Rewrite the data from the line containing "This screenshot has height=922, width=1316." through the line containing "click(415, 76)", changing "purple" to "green" and keeping everything else as it is.

== ITEMS ==

----------------

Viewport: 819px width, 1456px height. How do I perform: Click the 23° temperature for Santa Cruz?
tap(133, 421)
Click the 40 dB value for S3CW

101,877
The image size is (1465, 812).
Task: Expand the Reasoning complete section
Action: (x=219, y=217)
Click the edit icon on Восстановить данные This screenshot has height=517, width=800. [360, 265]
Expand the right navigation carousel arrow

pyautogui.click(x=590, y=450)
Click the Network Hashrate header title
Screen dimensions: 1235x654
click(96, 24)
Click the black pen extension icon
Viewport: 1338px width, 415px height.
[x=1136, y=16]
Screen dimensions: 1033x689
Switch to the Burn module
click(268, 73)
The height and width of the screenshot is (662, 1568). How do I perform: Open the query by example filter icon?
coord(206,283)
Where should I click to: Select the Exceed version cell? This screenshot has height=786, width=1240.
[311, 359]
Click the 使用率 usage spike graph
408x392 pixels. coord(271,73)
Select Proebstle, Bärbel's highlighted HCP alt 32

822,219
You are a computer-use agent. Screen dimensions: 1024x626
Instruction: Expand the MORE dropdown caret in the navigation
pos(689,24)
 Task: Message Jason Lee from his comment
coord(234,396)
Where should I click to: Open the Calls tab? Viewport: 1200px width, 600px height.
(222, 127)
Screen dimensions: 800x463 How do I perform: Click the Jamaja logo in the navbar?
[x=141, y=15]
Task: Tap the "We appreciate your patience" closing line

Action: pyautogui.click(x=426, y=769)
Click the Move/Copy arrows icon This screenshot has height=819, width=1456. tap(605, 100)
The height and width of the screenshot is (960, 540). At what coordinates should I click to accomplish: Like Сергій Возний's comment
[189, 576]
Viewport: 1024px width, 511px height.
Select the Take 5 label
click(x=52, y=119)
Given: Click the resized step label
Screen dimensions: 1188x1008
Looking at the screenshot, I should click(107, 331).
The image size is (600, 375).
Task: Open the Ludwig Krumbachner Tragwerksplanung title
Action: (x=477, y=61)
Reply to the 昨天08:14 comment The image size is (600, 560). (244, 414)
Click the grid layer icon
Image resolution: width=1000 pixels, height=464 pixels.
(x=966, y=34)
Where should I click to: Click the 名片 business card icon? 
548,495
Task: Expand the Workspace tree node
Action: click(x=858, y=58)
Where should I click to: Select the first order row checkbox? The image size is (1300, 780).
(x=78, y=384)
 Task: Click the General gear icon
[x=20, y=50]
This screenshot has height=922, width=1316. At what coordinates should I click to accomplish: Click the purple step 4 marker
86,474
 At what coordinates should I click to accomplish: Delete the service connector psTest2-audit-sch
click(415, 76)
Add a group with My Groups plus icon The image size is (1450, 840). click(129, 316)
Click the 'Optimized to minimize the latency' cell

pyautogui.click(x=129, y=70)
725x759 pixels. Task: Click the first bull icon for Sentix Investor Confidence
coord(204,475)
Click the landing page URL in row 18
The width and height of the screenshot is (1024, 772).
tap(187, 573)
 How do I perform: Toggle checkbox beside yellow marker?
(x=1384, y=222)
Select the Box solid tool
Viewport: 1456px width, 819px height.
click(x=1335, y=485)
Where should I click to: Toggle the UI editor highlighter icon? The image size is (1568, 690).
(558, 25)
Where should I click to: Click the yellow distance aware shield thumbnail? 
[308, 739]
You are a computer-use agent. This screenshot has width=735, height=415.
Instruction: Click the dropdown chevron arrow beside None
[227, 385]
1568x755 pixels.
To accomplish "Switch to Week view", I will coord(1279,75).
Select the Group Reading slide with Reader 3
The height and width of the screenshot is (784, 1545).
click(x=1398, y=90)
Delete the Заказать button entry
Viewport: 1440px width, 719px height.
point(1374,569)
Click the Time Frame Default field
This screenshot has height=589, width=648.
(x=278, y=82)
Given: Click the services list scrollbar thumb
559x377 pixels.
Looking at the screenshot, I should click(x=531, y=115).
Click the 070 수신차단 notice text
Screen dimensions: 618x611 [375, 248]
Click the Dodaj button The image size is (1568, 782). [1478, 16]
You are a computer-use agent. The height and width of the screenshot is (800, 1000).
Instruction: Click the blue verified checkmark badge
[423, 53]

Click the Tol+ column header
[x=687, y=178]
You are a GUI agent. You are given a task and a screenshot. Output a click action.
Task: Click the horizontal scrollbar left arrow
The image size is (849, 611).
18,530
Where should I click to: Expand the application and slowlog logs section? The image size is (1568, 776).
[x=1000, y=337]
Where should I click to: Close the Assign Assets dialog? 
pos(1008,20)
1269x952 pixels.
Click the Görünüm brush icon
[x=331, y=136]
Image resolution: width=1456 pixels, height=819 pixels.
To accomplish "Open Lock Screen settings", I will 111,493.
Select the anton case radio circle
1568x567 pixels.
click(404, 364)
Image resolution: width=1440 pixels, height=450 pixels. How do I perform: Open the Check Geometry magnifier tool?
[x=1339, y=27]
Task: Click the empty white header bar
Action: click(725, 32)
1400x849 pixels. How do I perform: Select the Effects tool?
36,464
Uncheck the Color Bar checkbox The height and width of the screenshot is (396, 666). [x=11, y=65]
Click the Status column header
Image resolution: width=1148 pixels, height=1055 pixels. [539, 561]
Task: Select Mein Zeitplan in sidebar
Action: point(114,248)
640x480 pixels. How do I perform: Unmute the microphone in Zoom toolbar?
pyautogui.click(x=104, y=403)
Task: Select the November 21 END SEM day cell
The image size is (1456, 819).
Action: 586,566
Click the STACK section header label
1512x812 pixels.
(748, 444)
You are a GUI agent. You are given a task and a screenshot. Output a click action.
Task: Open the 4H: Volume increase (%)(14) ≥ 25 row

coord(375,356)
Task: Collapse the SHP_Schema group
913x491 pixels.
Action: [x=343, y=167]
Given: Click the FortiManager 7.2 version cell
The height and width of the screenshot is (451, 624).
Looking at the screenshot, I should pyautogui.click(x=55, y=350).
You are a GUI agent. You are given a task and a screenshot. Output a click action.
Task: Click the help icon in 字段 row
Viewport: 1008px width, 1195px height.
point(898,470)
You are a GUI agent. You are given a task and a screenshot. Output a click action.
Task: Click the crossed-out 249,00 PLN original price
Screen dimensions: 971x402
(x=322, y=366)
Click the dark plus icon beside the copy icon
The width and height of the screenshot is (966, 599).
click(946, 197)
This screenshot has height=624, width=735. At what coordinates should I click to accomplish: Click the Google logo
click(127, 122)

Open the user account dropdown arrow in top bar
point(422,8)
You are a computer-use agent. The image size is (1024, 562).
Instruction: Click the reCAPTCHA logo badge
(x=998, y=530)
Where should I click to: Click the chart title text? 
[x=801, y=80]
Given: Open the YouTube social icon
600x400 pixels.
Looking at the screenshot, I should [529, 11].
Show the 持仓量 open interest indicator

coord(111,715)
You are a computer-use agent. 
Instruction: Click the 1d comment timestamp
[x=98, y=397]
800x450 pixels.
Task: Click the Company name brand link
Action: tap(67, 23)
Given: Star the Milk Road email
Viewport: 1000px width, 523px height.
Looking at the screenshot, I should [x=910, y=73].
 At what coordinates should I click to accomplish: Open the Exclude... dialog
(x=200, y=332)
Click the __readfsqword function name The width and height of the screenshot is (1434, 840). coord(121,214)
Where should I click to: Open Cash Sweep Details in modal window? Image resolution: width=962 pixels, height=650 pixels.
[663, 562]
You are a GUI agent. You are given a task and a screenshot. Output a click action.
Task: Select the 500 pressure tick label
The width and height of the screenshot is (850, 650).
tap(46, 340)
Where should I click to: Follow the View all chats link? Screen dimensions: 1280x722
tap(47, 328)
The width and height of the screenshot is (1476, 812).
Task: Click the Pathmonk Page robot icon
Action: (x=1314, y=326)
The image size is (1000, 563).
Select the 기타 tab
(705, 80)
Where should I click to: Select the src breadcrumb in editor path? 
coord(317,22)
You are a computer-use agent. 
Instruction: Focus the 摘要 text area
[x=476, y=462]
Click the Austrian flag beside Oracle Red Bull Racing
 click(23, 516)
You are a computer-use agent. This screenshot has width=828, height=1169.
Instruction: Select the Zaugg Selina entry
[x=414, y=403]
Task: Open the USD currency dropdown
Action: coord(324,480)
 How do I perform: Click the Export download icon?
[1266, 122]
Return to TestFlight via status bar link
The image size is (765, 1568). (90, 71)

----------------

== WRITTEN RESPONSE ==
This screenshot has height=922, width=1316. At what coordinates should I click to accomplish: Click the green step 4 marker
86,474
 At what coordinates should I click to accomplish: Delete the service connector psTest2-audit-sch
click(415, 76)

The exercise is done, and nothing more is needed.